Module: Pubid::Iso::Utilities

Defined in:
lib/pubid/iso/utilities.rb

Overview

Utility methods for ISO identifiers

Class Method Summary collapse

Class Method Details

.parse_from_title(title) ⇒ Identifier?

Parse identifier from document title

This method attempts to extract an ISO identifier from a document title by progressively removing trailing words until a valid identifier is found.

Examples:

Extract identifier from title

parse_from_title("ISO 9001:2015 Quality management systems")
=> #<Pubid::Iso::Identifiers::InternationalStandard>

Parameters:

  • title (String)

    Document title

Returns:

  • (Identifier, nil)

    Parsed identifier, or nil if not found



22
23
24
25
26
27
28
29
30
31
32
33
34
35
36
37
38
39
40
41
42
43
44
45
46
47
48
49
50
51
52
53
54
55
56
57
58
59
60
61
62
63
64
65
66
67
68
69
70
71
72
73
74
75
76
77
78
79
80
81
82
83
# File 'lib/pubid/iso/utilities.rb', line 22

def parse_from_title(title)
  return nil if title.nil? || title.empty?

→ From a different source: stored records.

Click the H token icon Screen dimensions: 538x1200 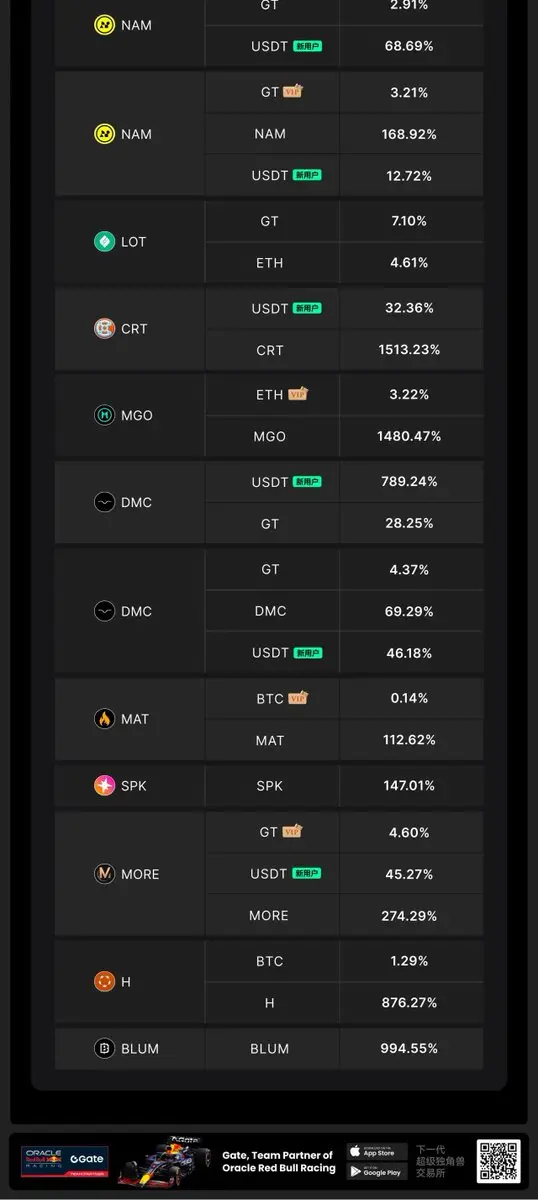coord(105,982)
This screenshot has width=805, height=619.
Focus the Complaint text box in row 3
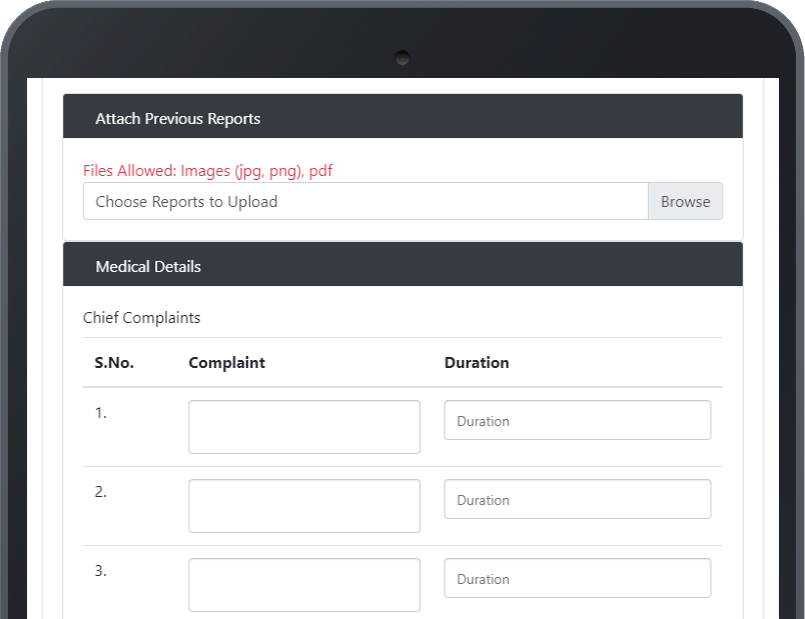pos(304,585)
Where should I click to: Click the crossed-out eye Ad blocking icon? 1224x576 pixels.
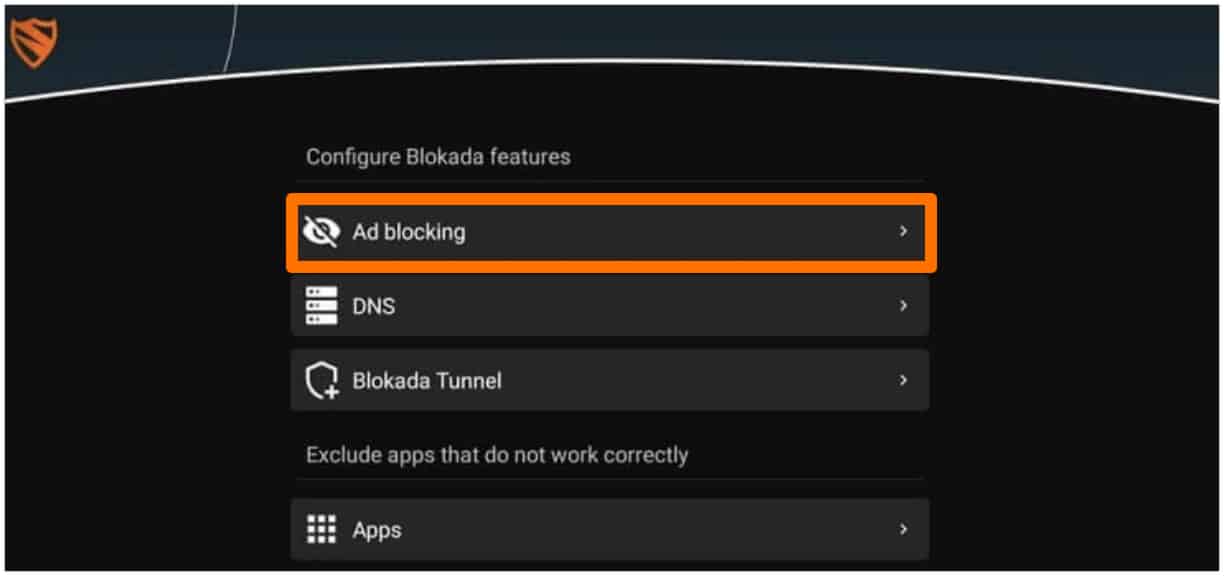(x=321, y=232)
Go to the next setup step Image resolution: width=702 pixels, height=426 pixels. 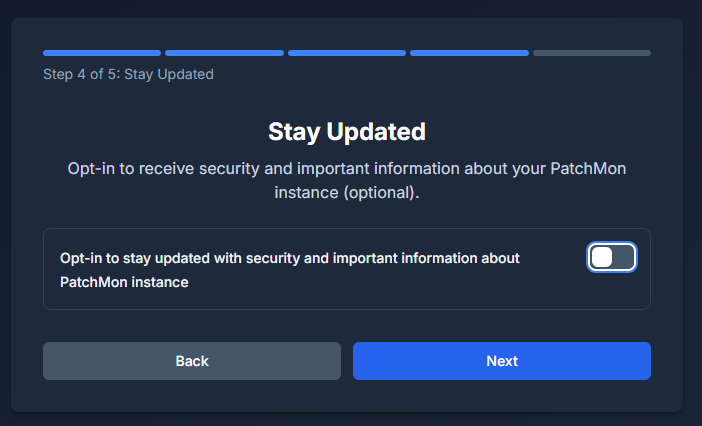coord(502,361)
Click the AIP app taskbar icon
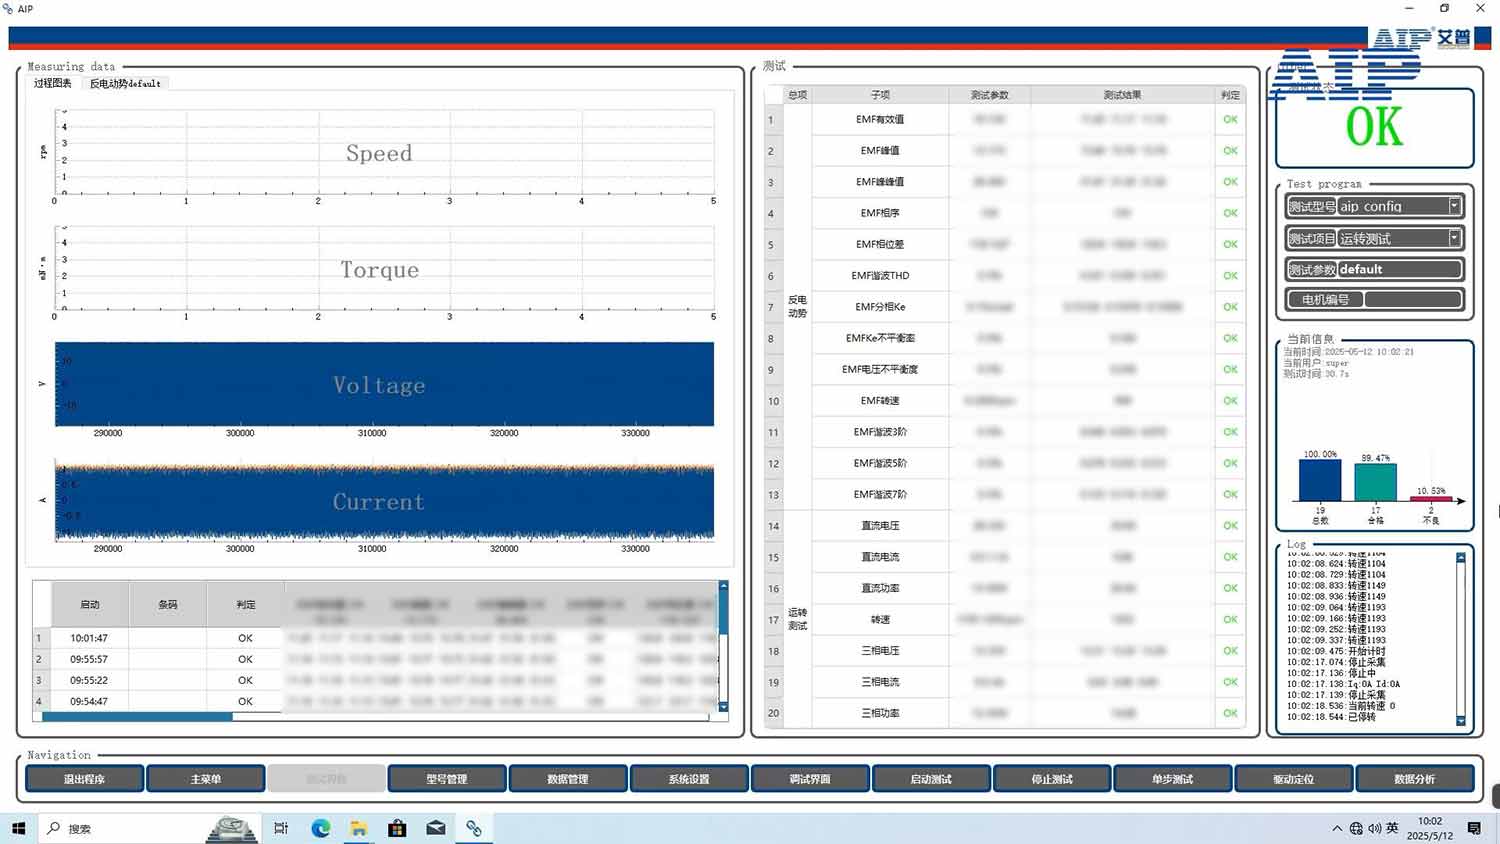The image size is (1500, 844). click(x=474, y=828)
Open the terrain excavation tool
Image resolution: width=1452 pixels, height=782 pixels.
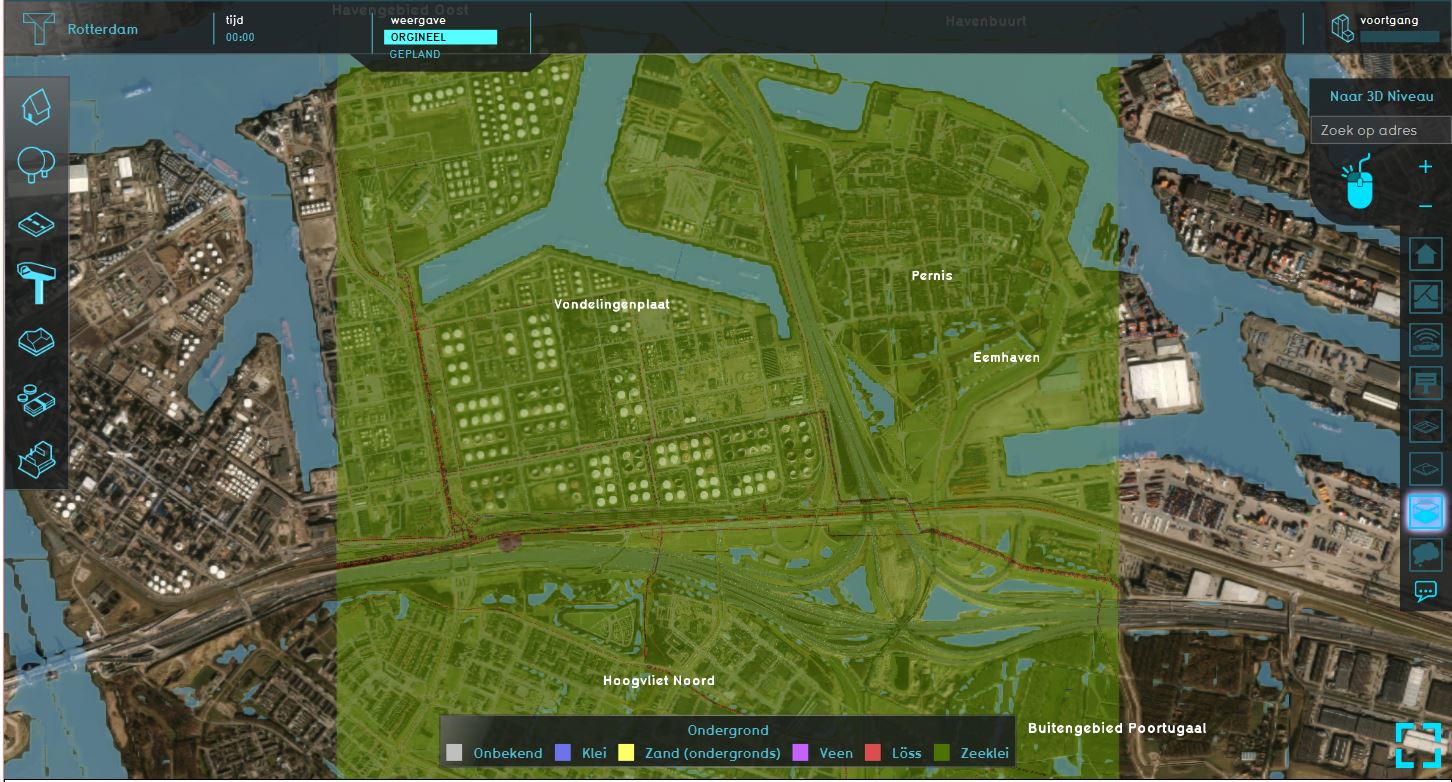[x=36, y=342]
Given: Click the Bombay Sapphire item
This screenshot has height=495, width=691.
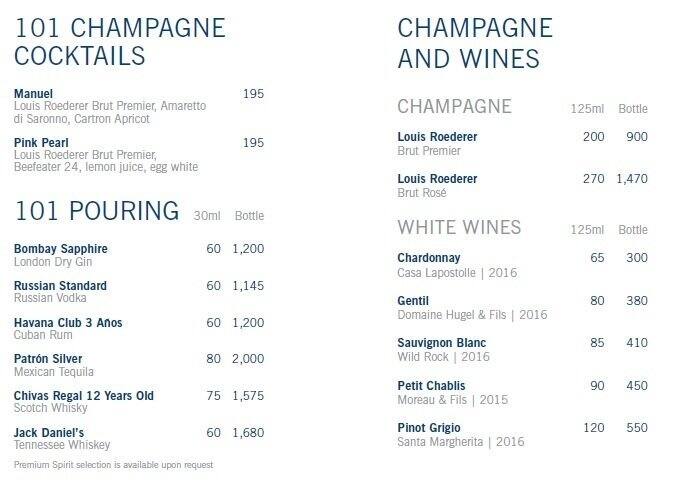Looking at the screenshot, I should tap(61, 249).
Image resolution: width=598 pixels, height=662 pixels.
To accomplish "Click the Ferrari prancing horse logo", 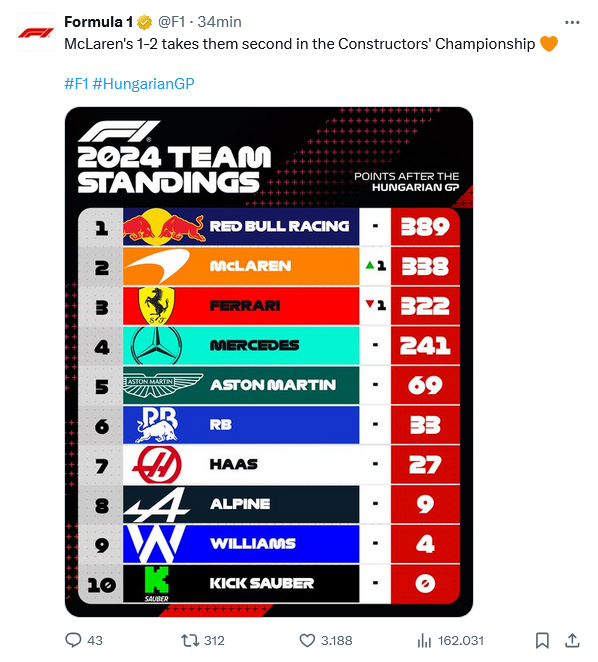I will [x=157, y=306].

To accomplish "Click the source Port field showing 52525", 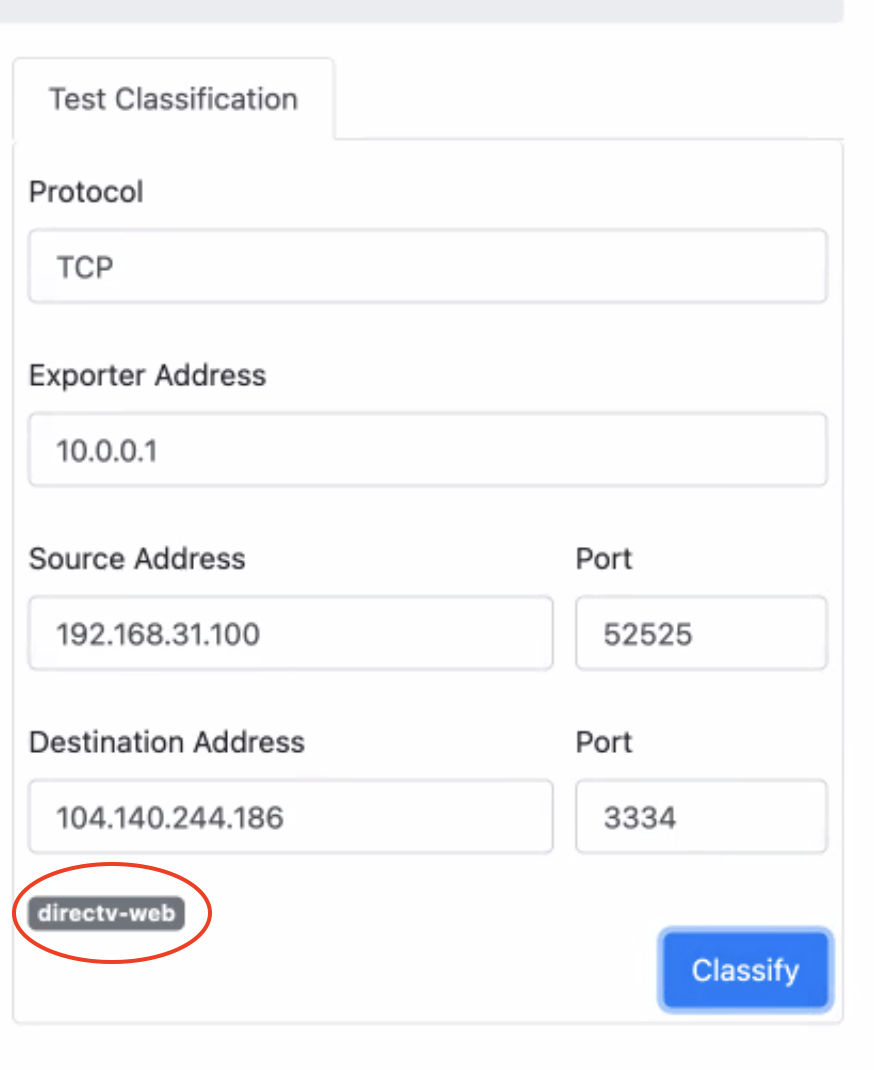I will 701,633.
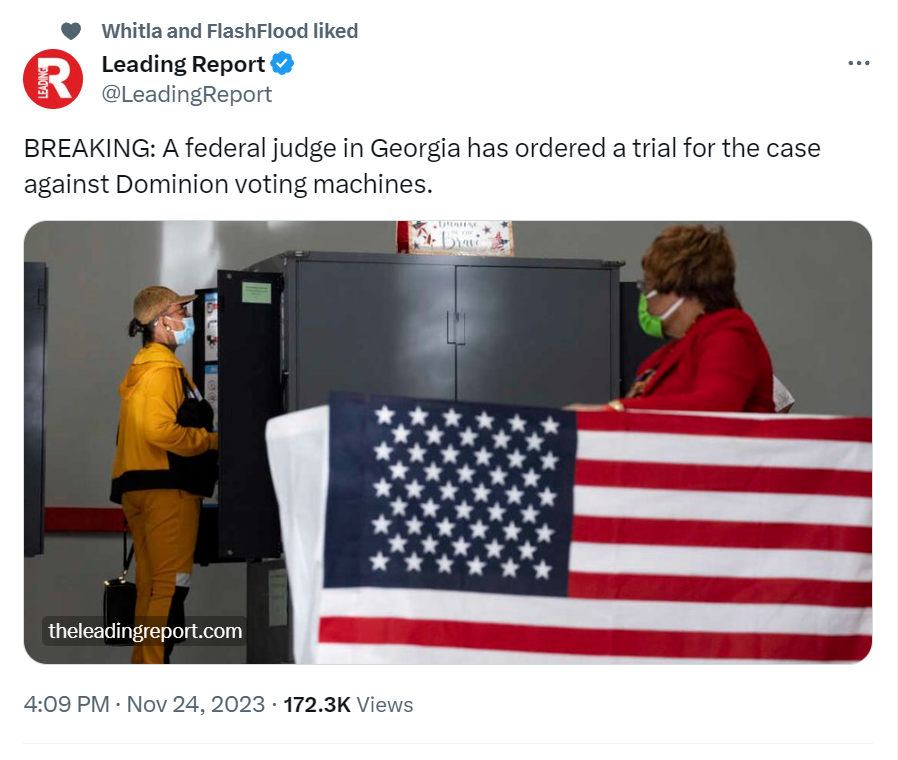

  # Try to extract from the title by looking for common patterns
  # Pattern 1: Title starts with identifier (e.g., "ISO 9001:2015 - Quality...")
  if match = title.match(/^([A-Z]{2,4}(?:\/[A-Z]{2,4})?\s+\d+(?:-\d+)?(?::\d{4})?(?:\/[A-Z]+\s+\d+(?::\d{4})?)?)/i)
    candidate = match[1]
    begin
      return Pubid::Iso.parse(candidate)
    rescue Parslet::ParseFailed
      # Continue to next method
    end
  end

  # Pattern 2: Look for identifier within title (e.g., "Document on ISO 9001 requirements")
  # Common ISO identifier pattern: ISO/IEC 1234-1:2015
  identifier_pattern = /
    \b
    (?:ISO|IEC)
    (?:\/[A-Z]{2,4})?  # Optional copublisher
    \s+
    \d+(?:-\d+)?       # Number and optional part
    (?::\d{4})?        # Optional year
    (?:\/[A-Z]+\s+\d+(?::\d{4})?)?  # Optional supplement
    \b
  /ix

  # Scan for matches and try each one
  matches = title.to_enum(:scan, identifier_pattern).map do
    Regexp.last_match
  end
  matches.each do |m|
    return Pubid::Iso.parse(m[0].strip)
  rescue Parslet::ParseFailed
    # Try next match
  end

  # Pattern 3: Split title into words and try progressively shorter suffixes
  words = title.split(/\s+/)
  (2..[words.length, 8].min).each do |count|
    candidate = words[-count..].join(" ")
    begin
      return Pubid::Iso.parse(candidate)
    rescue Parslet::ParseFailed
      # Try with fewer words
    end
  end

  # Pattern 4: Try removing trailing descriptive text
  # Common patterns: " — Title", " - Title", ": Title"
  title.split(/[\s—:-]+/).reverse.each do |part|
    next if part.nil? || part.length < 5 # Skip very short parts

    begin
      return Pubid::Iso.parse(part.strip)
    rescue Parslet::ParseFailed
      # Try next part
    end
  end

  nil
end